Could you see any private sector  large organisation allowing their staff free and easy use of blogging systems to produce any web site they wish? I think not. We too are large organisations but with the added requirement and obligation to comply with statute and standards of practice. Those requirements  cant  be handled by  a  laissez faire, free and casual attitude to information and service delivery via simplistic devolved web production.

I can see Carl’s point on partnership sites. They have been a perennial problem for us. Our view on these is that if the County Council is putting up more than 50% of the money then the site gets done via our systems. If we are putting up less than the 50% then the site must comply with standards i.e. legal, decent, honest and especially, accessible – though I admit this is difficult to both enforce and police. I suppose it’s more of an aspiration.

Am I standing, Canute like, facing the advancing waves of staff/team web sites? I hope not but who knows what’s around the corner both in terms of economic and technical changes. I can but hope.

Worse still I’m a hypocrite. The web team runs a blog aimed essentially at heads of service and above as well as the councils members. So here I am arguing one thing and essentially doing another. Such is the contradiction that social media / web 2 raises in the public sector, but we are overcoming this soon with an ‘internal only’ answer to blogs. At least I have an excuse and an eventual get out from under my hypocrisy .

Interested in your views.


5 thoughts on “I’m such a hypocrite.

  1. I have the same concerns about going backwards in terms proliferation of sites, but I guess I would want to see a more controlled roll out of the use of sites like wordpress to allow innovative web design and features to be piloted at a lower cost and perhaps lower risk (separate debate here I know)

    The reality is that as web managers we will gave to manage the increase in chaos whilst also supporting radical innovation.

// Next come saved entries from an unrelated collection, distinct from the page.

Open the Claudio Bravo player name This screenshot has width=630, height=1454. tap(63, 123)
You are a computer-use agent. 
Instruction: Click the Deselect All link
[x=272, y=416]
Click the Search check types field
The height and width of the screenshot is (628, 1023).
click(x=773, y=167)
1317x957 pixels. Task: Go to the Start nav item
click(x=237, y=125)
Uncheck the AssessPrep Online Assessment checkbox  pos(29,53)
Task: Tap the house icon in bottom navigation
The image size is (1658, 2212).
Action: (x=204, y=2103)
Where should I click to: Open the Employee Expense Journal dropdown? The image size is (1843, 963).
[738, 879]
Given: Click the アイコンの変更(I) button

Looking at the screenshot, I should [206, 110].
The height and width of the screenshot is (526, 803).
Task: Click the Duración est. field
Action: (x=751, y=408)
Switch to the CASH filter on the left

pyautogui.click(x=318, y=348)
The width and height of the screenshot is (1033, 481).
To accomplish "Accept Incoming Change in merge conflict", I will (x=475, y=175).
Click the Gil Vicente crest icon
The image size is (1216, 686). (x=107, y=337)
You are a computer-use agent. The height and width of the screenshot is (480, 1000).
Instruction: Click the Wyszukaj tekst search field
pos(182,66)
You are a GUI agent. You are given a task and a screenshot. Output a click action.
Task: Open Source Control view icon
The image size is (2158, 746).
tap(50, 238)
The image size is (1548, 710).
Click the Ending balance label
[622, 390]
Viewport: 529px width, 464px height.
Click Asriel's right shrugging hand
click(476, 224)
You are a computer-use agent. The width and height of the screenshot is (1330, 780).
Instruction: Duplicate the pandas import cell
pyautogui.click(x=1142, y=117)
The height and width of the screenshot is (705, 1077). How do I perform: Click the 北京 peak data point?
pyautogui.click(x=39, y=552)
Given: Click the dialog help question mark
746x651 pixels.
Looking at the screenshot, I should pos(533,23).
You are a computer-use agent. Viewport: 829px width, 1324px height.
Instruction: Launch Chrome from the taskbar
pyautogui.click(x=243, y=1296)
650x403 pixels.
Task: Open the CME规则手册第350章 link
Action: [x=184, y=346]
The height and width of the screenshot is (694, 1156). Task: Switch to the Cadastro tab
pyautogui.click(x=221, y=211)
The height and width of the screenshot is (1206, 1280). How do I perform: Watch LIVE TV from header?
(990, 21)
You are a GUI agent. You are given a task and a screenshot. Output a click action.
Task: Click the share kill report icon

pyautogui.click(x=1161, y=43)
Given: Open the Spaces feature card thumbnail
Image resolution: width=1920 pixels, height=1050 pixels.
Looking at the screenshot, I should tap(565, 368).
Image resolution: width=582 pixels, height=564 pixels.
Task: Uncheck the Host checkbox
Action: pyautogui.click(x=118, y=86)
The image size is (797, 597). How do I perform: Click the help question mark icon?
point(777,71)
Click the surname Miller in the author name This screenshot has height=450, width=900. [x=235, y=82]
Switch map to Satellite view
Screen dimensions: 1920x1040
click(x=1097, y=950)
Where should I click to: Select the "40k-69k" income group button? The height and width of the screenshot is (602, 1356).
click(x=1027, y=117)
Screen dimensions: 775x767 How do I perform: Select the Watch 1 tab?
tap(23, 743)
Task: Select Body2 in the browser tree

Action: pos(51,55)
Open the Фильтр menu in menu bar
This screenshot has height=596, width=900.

    Interesting times ahead

    • I was reading something recently by an individual, a photographer, who was talking about the contradictions in his modern life. Perhaps I am reflecting that comment. I think we as people and as web managers are somehow 2 headed – what we would like to do and what we know is going to give us serious grief. Contradictions… is that somehow modern life?
      In the short time I have to run in Local Government I just cant see things changing. It’s simply the too difficult basket.

  2. Absolutely agree on the issue of the proliferation of websites messing up the brand of the council etc. and we operate the same policy i.e. 50%+ of funding means they must use the CMS/brand. We do allow some sub-sites but the branding is clearly part of the suite. As to blogs, I think the danger is the time spent in keeping up with all the various communications/blogs coming from outside the council. Perhaps concentrate on using the Communities of Practice offered by ID&EA. see http://www.communities.idea.gov.uk ? Maybe Digital People?

    • I can certainly see the need for a person, or persons, in local authorities who are permanently plugged in. To use that hackneyed 60’s cliche, who are feeling the vibe. There is so much going out there which is below the radar of stiff LG orgs and of course that is a growing group. Has that group reached critical mass yet. Of course they have. WAKE UP folks.

  3. I think it’s important not to see WordPress simply as a ‘blogging tool’ any more.

    The web management issue (proliferation of sites and users producing copy that simply isn’t relevant/high quality/web ready) will always be a problem in large organisations, regardless of platform. That’s a management issue, not a software issue.

    The fact is that adaptable, extensible open source CMS (such as WordPress) are capable of wiping out many of the costs traditionally associated with public sector web.